As a Captain, you are not looking for groupthink or some campfire Kumbaya bond with your team members; you just seek an effective way to harmonize and leverage their collective capabilities to go after the challenge ahead. This balancing of the nurturing side with high expectations helps you hold team members personally accountable for their results.

You are probably the best listener among our builder quartet. For this reason, members of your crew are more likely to have their opinions and ideas solicited and heard. Hopefully, they will take advantage of that open door.

We call your type of builder a Captain, because you are on the field with the rest of your team. You’re a bit more like a player-coach—deciding plays, making substitutions, sizing up the game, shoring up morale, but also running plays in real time. Working in this kind of setting can be exhilarating for your team members because of the opportunity and visibility that can come from interacting with such an engaged builder.

But you need to reinforce the message that their invitation to your Captain’s huddle is easily revocable if their prowess on the field declines noticeably. Your message is clear—nothing personal, just keep doing your job!

Talent Management for All Builder Types

Of course there are other factors at play for certain positions you will fill in building and scaling your company. The following advice pertains to an overarching talent management strategy.

  • As we indicated above, as a Driver or an Explorer, you can be a good mentor for like-minded young talent wired similarly to you and committed to work through your high expectations and blunt feedback to become more skilled. As you scale your business, the key question is whether you hire and reward your management team to do the same and to instill this form of mentorship as a core value of your company. We have seen many examples of companies that mentor and those that do not, but those who make mentoring a key priority tend to scale more easily.
  • Crusaders often create supportive, collaborative learning environments, which can be ideal for growing young talent.
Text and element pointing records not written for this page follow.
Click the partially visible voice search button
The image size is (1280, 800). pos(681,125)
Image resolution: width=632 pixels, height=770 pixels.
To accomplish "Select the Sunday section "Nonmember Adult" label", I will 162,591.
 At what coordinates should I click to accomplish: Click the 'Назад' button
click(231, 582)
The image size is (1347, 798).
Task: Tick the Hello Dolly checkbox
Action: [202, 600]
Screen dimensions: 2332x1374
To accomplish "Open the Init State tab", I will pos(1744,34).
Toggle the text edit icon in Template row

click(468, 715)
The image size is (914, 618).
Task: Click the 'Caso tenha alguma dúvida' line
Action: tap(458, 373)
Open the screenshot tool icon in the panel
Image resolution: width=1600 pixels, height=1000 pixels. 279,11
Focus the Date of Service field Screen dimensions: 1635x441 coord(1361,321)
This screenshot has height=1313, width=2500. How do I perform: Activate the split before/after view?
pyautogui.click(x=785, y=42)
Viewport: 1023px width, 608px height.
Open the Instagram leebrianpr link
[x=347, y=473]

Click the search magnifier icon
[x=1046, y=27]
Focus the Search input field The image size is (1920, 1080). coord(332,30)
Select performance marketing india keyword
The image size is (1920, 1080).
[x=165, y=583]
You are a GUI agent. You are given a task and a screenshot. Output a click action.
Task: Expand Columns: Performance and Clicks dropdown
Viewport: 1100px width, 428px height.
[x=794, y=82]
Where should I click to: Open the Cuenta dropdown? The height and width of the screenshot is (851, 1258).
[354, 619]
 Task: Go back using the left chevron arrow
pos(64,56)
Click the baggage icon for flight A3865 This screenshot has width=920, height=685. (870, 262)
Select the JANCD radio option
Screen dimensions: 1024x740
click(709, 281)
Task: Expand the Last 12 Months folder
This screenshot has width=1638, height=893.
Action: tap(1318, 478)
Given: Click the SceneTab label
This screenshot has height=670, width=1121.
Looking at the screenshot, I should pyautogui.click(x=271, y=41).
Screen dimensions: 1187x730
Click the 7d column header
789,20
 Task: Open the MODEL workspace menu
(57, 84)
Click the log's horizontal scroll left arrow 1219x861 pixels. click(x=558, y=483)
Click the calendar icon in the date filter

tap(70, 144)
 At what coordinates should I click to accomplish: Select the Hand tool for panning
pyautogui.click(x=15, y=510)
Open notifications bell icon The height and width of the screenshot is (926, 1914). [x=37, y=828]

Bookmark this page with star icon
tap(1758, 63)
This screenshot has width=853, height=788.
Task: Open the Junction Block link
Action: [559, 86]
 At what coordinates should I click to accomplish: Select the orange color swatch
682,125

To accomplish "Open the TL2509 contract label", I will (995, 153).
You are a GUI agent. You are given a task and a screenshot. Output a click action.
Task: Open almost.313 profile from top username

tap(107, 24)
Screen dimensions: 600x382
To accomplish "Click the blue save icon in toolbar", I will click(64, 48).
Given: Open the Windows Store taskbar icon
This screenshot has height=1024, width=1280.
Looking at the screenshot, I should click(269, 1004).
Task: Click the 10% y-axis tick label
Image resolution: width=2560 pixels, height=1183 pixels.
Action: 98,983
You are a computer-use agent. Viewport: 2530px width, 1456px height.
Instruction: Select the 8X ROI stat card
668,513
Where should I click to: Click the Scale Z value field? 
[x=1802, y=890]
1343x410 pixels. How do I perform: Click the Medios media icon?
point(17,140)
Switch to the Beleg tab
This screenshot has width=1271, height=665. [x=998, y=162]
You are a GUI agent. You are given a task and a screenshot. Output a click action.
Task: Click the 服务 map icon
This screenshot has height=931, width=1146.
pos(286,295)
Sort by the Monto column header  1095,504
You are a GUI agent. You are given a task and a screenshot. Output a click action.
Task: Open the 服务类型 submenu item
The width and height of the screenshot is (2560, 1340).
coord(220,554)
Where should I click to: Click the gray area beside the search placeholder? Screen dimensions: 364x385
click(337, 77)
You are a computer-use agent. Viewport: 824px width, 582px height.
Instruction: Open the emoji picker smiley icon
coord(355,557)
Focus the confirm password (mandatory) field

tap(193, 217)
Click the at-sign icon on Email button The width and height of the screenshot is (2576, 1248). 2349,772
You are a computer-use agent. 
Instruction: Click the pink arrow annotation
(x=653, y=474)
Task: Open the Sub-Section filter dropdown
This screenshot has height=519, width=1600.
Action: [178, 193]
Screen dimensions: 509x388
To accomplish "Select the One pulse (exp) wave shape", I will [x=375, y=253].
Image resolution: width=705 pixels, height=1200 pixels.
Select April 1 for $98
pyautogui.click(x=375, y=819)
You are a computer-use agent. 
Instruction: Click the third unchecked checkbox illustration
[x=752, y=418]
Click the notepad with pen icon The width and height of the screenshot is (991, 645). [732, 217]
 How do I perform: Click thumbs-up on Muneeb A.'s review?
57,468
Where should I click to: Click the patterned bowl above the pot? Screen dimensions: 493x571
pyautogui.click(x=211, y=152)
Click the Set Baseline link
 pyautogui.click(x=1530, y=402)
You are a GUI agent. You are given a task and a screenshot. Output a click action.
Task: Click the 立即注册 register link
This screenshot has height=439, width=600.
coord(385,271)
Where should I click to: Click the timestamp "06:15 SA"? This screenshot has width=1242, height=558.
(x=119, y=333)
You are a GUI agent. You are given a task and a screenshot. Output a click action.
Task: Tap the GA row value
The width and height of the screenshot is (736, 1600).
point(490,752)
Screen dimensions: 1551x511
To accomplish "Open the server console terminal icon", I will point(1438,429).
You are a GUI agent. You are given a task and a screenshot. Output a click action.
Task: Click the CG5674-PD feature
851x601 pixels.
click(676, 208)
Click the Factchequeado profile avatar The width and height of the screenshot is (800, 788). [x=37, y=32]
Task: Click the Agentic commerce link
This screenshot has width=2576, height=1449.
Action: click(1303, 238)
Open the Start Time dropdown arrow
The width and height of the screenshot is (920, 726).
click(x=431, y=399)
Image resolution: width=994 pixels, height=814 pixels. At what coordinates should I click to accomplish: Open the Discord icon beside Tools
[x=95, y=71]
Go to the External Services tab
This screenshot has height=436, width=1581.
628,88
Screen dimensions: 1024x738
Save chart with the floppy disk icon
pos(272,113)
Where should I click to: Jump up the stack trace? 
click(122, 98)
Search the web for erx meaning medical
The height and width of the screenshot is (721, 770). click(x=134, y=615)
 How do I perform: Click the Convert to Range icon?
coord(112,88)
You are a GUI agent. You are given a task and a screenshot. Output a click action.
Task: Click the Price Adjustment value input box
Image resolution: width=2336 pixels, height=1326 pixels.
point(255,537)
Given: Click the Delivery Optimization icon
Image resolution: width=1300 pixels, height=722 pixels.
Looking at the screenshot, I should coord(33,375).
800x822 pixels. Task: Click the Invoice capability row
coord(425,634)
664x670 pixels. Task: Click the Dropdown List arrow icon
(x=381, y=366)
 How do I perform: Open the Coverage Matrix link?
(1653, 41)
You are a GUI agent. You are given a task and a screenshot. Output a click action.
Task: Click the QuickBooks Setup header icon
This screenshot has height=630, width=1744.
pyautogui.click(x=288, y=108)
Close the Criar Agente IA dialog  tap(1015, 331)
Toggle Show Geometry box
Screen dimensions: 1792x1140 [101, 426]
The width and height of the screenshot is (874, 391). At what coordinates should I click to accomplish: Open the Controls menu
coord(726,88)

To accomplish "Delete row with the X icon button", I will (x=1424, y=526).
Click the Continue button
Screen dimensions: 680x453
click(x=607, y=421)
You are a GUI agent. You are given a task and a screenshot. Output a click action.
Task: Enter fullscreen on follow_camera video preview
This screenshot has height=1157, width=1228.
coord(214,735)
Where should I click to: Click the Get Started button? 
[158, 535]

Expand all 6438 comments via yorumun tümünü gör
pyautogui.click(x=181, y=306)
That said, the deep competency and commitment to mentoring within each discipline must be in place for you to realize your dream of being a learning environment.
  • As mentioned above, as a Captain, you are likely to create an environment in which both young and more senior, experienced managers can thrive. You are adept at placing people in positions that stretch them, but not to the breaking point. Consequently, your management team has probably taken on this skill and builds talent from within. Although you may use a velvet glove when recruiting and nurturing talent, make sure prospective candidates know your supportive approach is anchored in a strong emphasis on accountability.

Figure 7-1 depicts the most likely successful matches between your particular personality and job candidates on the dimensions of motivation, work setting and culture preference, and career stage with which we started this chapter.

FIGURE 7-1


Candidate and Builder Type Alignment

image

*We chose to focus on the early and later stages of a candidate’s career arc. Alignment is especially important at the beginning of a career, when developing one’s personal repertoire of skills and style, and when as a builder, you probably have a greater chance to mold this repertoire. Later on, a candidate presumably has more choice in selecting where to apply his or her skills and therefore can be more demanding in fi nding the right alignment with you.


Too many ventures fail not because they have bad products, lousy business models, too little money, or uninterested customers, but because they don’t get the team dynamics and work culture right. As a builder, you may do a great job of selling and telling to get your businesses off the ground, but then flunk at gelling—developing an effective, high-performing team of talented people to grow that business to the scale worthy of its potential. Armed with the insights in this chapter, you can improve your odds of achieving what may be the most important fit of all: that between your Builder Personality and the team members you choose—and who, in turn, choose you—to build this business.